Skip to content

HDFS Operations

These Operations are used with HDFS.

AddElementsFromHdfs

Operation for adding Elements from HDFS. Javadoc

This operation must be run as a Hadoop Job. So you will need to package up a shaded jar containing a main method that creates an instance of Graph and executes the operation. It can then be run with:

hadoop jar custom-shaded-jar.jar

When running an AddElementsFromHdfs on Accumulo, if you do not specify 'useProvidedSplits' and the Accumulo table does not have a full set of split points then this operation will first sample the input data, generate split points and set them on the Accumulo table.
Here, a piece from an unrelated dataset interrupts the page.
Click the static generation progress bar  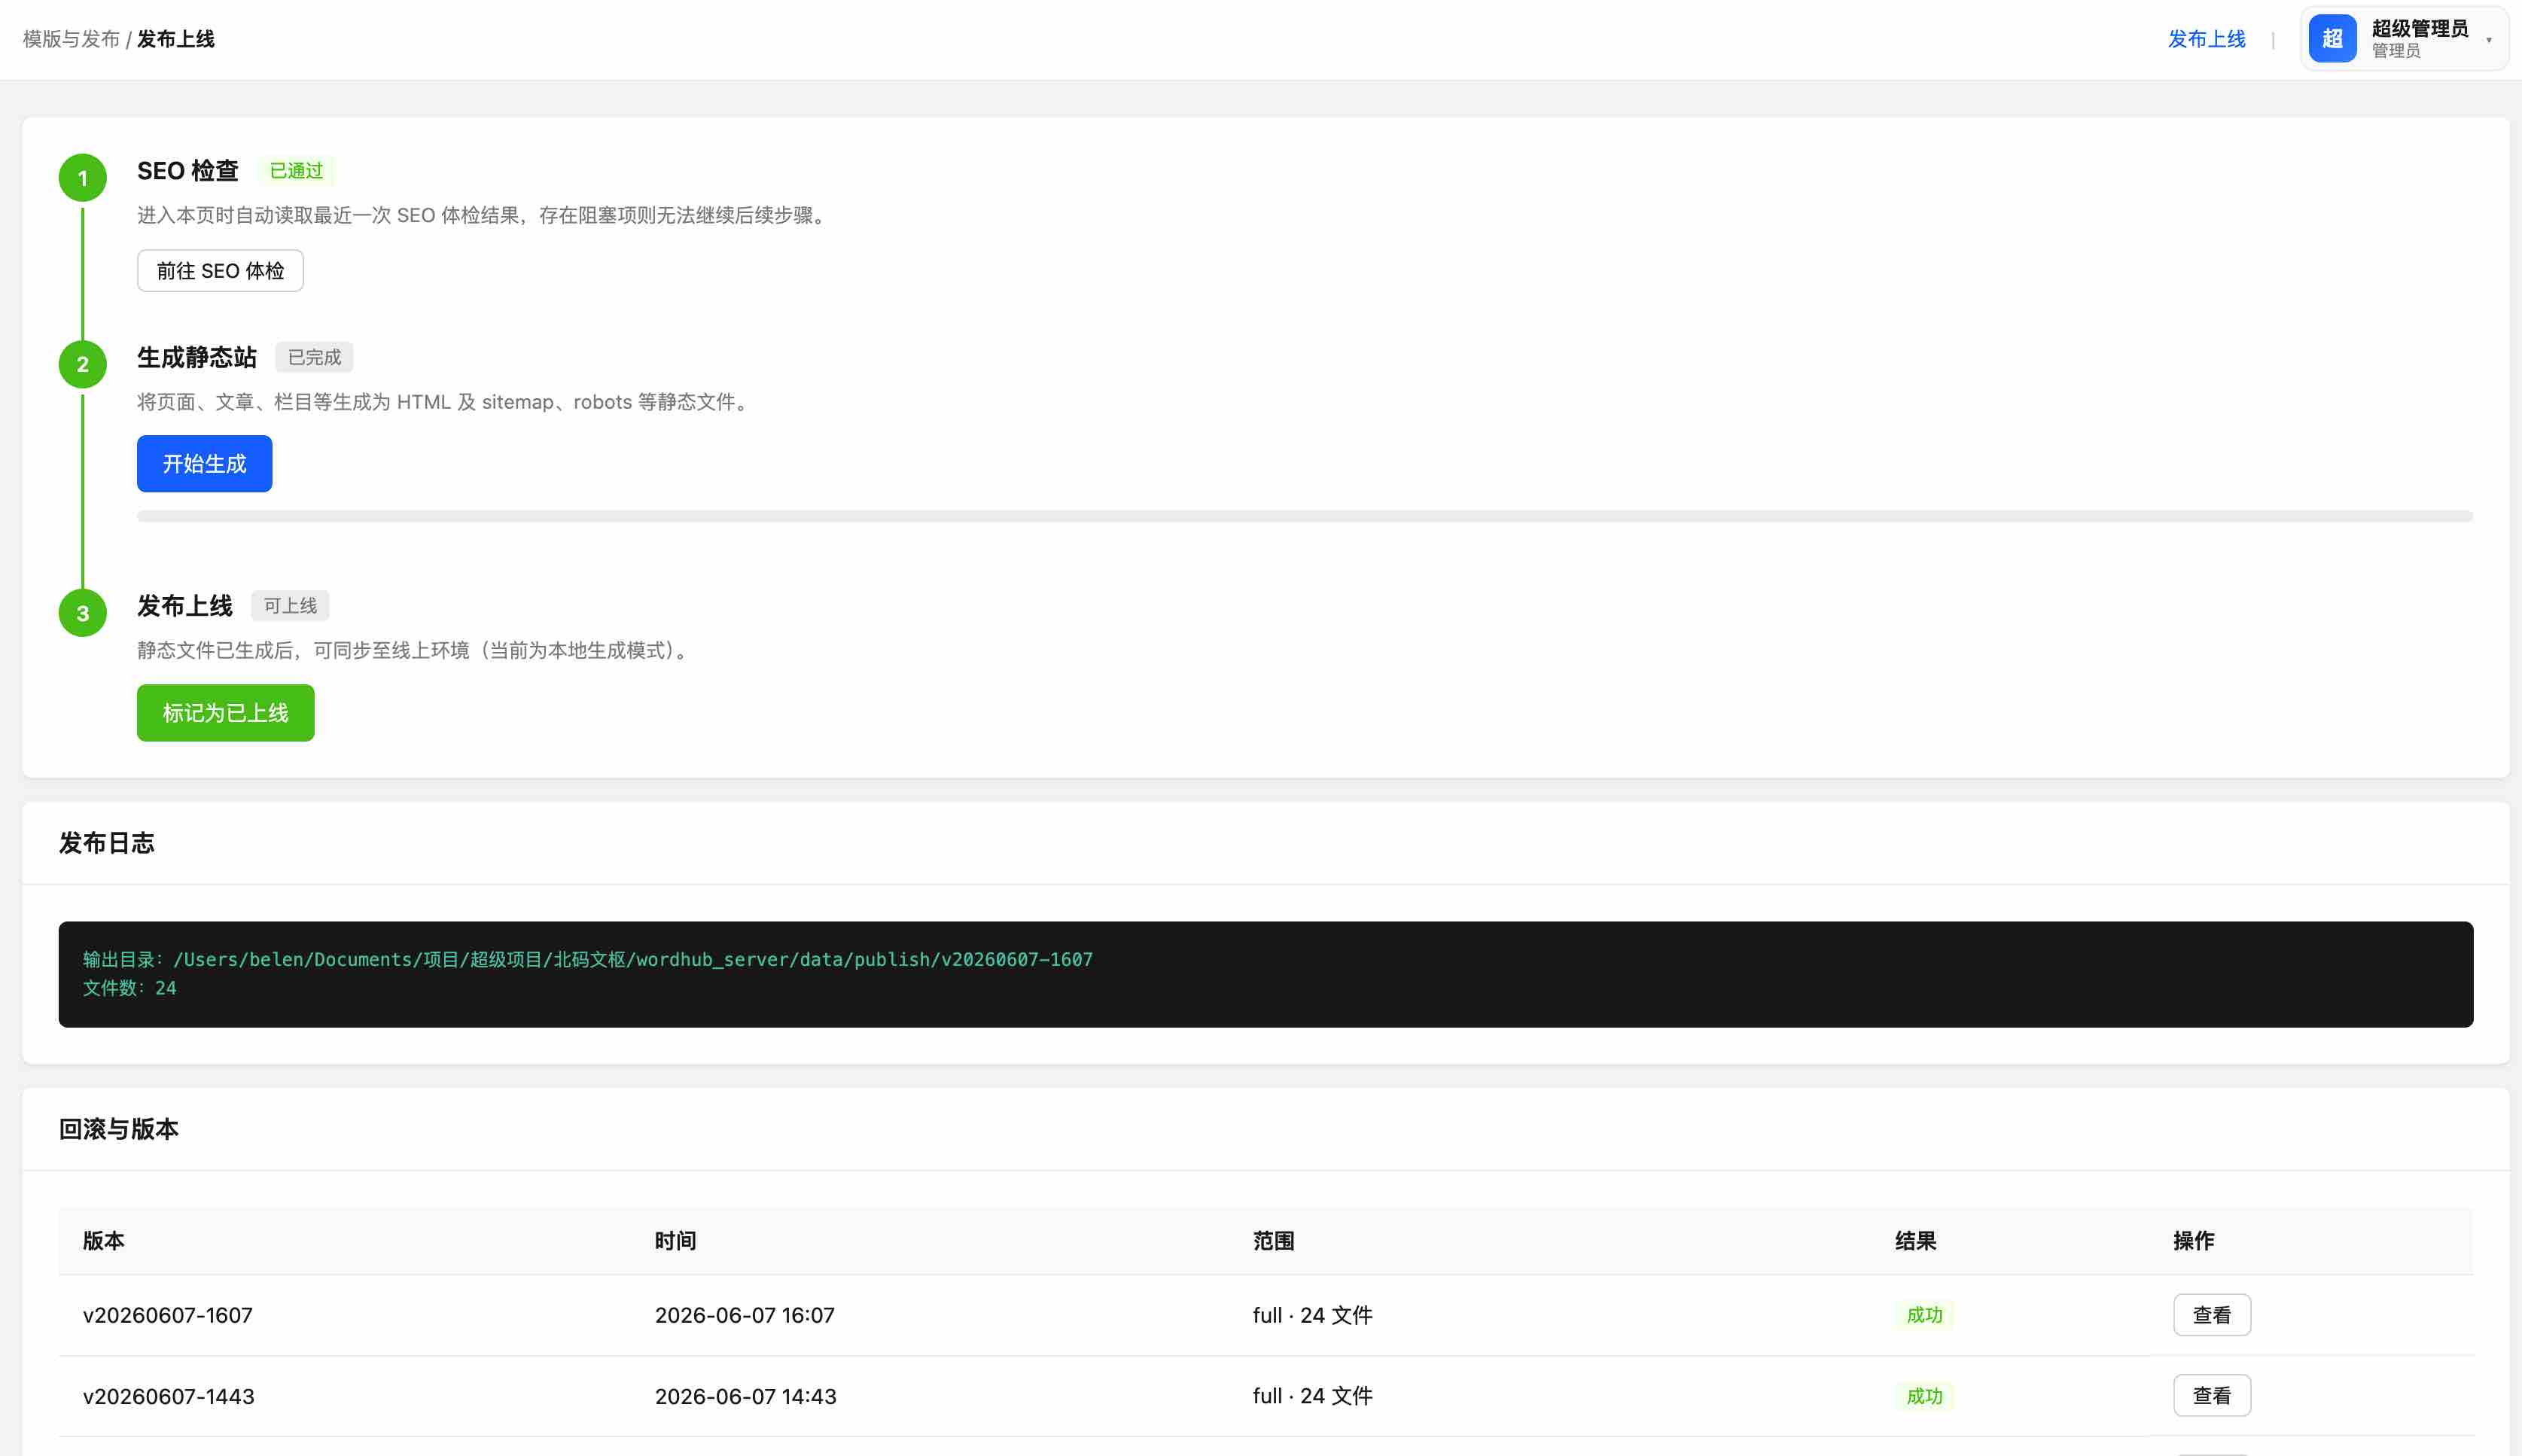1304,516
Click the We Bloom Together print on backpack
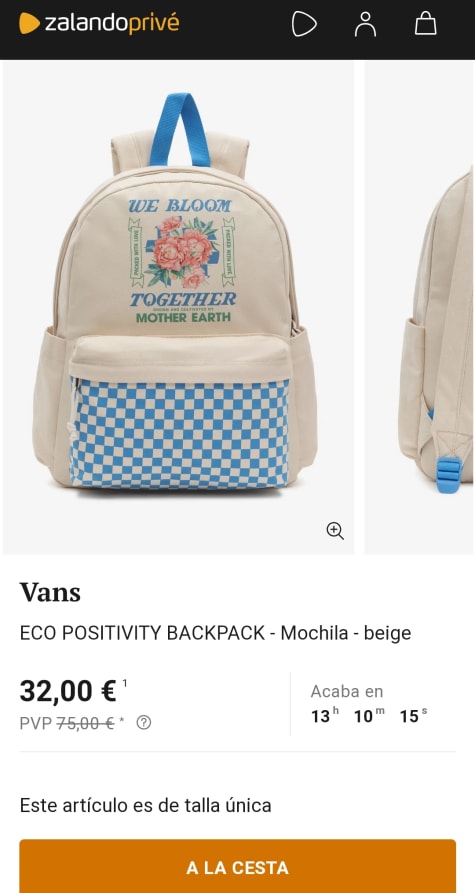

It does this by delegating to 'SampleDataForSplitPoints' and class uk.gov.gchq.gaffer.operation.impl.SplitStoreFromFile.

Specifying the number of reducers within the Job has now been deprecated, and instead it is preferred to set the minimum and/or maximum number of reducers. Most users should not need to set the min or max number of reducers and simply leave the Store to pick the optimal number. The Accumulo Store does this by using the number of tablet servers. If you choose to set a min or max number of reducers then the Store will try to use a number within that range. If there is no optimal number within the provided range an exception is thrown.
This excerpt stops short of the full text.